Podemos encontrar varios ejemplos de pacificación en la Biblia. José hizo las paces con sus hermanos (Génesis 45), Jonatán intercedió por David (1 Samuel 20), David buscó reconciliarse con Saúl (1 Samuel 24:8-15), y Pablo confrontó a Pedro por su hipocresía para llamarlo de vuelta al evangelio (Gálatas 2:11-14).
¿Por qué no nos involucramos más en la construcción de la paz? Una de las principales razones por las que rehuimos la tarea de ser pacificadores es que es un trabajo peligroso. Si te interpones entre dos hombres en una pelea, podrías ser tú quien reciba el siguiente golpe. Y un pacificador es un pararrayos; Tiende a convertirse en el blanco de las hostilidades de ambos bandos. Si alguna vez se le ha dado un trabajo ingrato a un ser humano, es el de pacificar.

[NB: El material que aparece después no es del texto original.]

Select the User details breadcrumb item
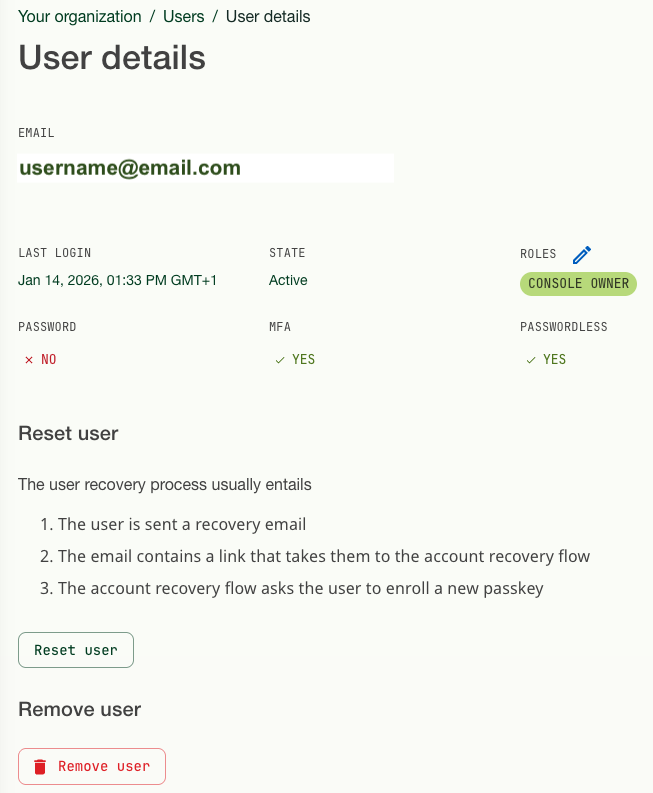The width and height of the screenshot is (653, 793). point(268,16)
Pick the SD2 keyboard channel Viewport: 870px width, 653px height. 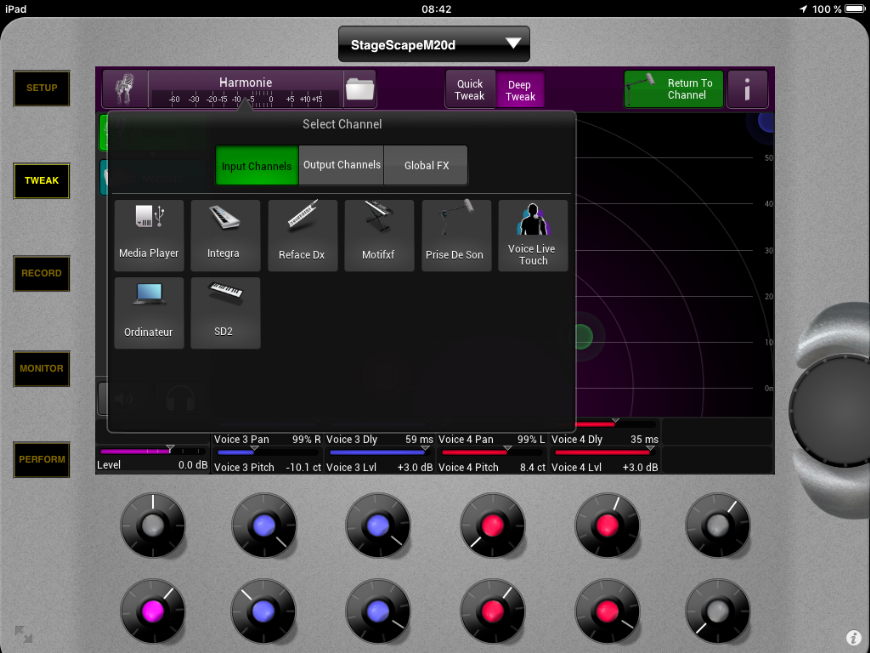(223, 312)
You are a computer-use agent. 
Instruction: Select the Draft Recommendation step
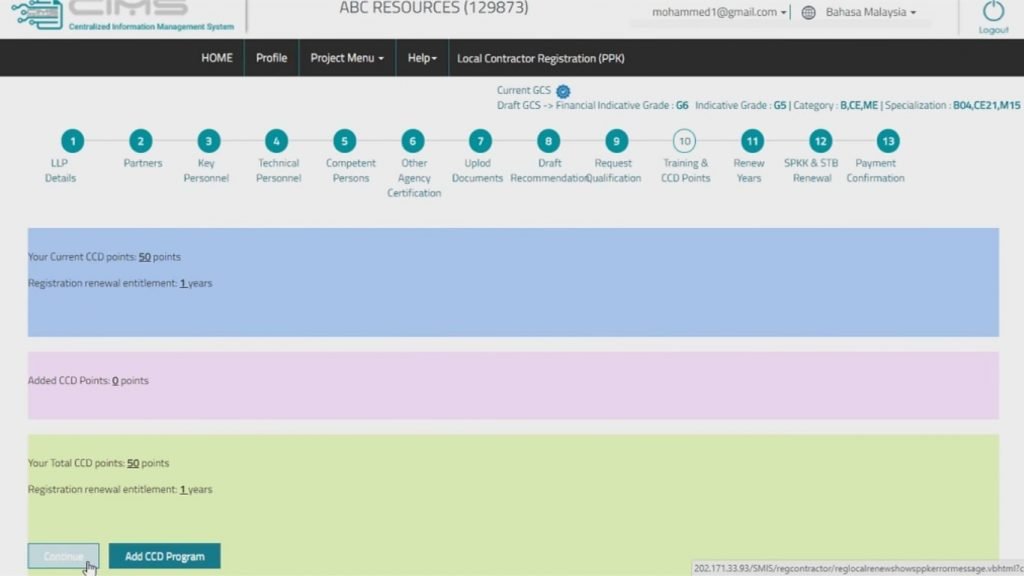(x=548, y=141)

Cuando Jesús pronunció Su bendición sobre los pacificadores, estaba pronunciando una bendición sobre las personas que trabajan por una paz auténtica, genuina y piadosa, no por lo que se le llama una paz carnal, una paz falsa. Los falsos profetas de Israel se jactaban de sus habilidades pacificadoras; Su mensaje favorito era el de la paz. El profeta Jeremías, el portavoz de Dios para la reconciliación, medió la palabra de Dios a una nación descarriada y llamó a la gente a volver a Él. La gente no escuchaba porque no les gustaba Su prescripción para la paz con Dios. Los falsos profetas decían: “Dios no está enojado, todo está bien, Dios te ama tal como eres”. Jeremías se acercó al pueblo y dijo que estos profetas claman:
Jeremías 6:14
14 Y curan el quebrantamiento de la hija de mi pueblo con liviandad, diciendo, Paz, paz; y no hay paz.